Discussion in 'Props' started by FroudeAwakening, Jul 14, 2023.

  1. FroudeAwakening
    Joined: Jun 2023
    Posts: 1
    Likes: 1, Points: 3
    Location: Tennessee, USA

    FroudeAwakening New Member

    Could developments in toroidal propellers help low-speed human-powered boats break the 20kts speed threshold?

    Toroidal props got a lot of press this year after MIT published a report touting noise-reduction and huge efficiency gains for some quadcopter prop designs they studied. For me it was news, but sounds like the idea has been commercialized for a while, particularly the Sharrow Propeller.

    The efficiency gains are modest but it sounds like this is the first exciting development in propeller geometry in a while. And minute gains are all that separate record holders from record attempters. The design space for outboard-equipped vessels is so very different than that of a pedaled hydrofoiling catamaran, for instance, so my question to you designers and dreamers alike is:

    “Could human-powered boats benefit from a toroidal propeller optimized for its design constraints?”

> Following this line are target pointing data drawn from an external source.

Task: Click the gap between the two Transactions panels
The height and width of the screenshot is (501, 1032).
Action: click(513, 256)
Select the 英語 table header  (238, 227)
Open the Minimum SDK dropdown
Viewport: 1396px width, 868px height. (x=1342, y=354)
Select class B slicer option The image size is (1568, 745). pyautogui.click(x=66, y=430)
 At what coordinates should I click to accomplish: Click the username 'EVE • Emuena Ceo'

    and “If money were no obstacle (lol), how would a serious designer go about answering that question?”

    BlueBell likes this.
  2. Skyak
    Joined: Jul 2012
    Posts: 1,459
    Likes: 142, Points: 63, Legacy Rep: 152
    Location: United States

    Skyak Senior Member

    In a word "NO".
    Since the MIT paper on toroidal propellers there has been a click bait flood of stories claiming breakthrough efficiency. This is clearly an indication of human gullibility since the MIT paper found no such efficiency gains.
    The Sharrow propellers have been produced in sufficient quantity to give some real world experience. No there is no massive efficiency gain. Yes there is a significant gain in efficiency at some midrange speeds. The gains come from different matching of torque curve of the motor and the efficiency of different props in a LIMITED DIAMETER PROP.

    Human powered boats don't have the torque curve matching or limited prop diameter. The human power is so limited that the best setup is to swing the largest high aspect two blade prop you can. The toroidal propeller reduces tip vortices, but it has a significant amount of surface area passing water at high speed at angles that cannot contribute to thrust. A large diameter high aspect prop also reduces tip vortices, but with far less surface area and with greater angular separation of the blades (180 vs 90 for TP).
    BlueBell, Heimfried, baeckmo and 2 others like this.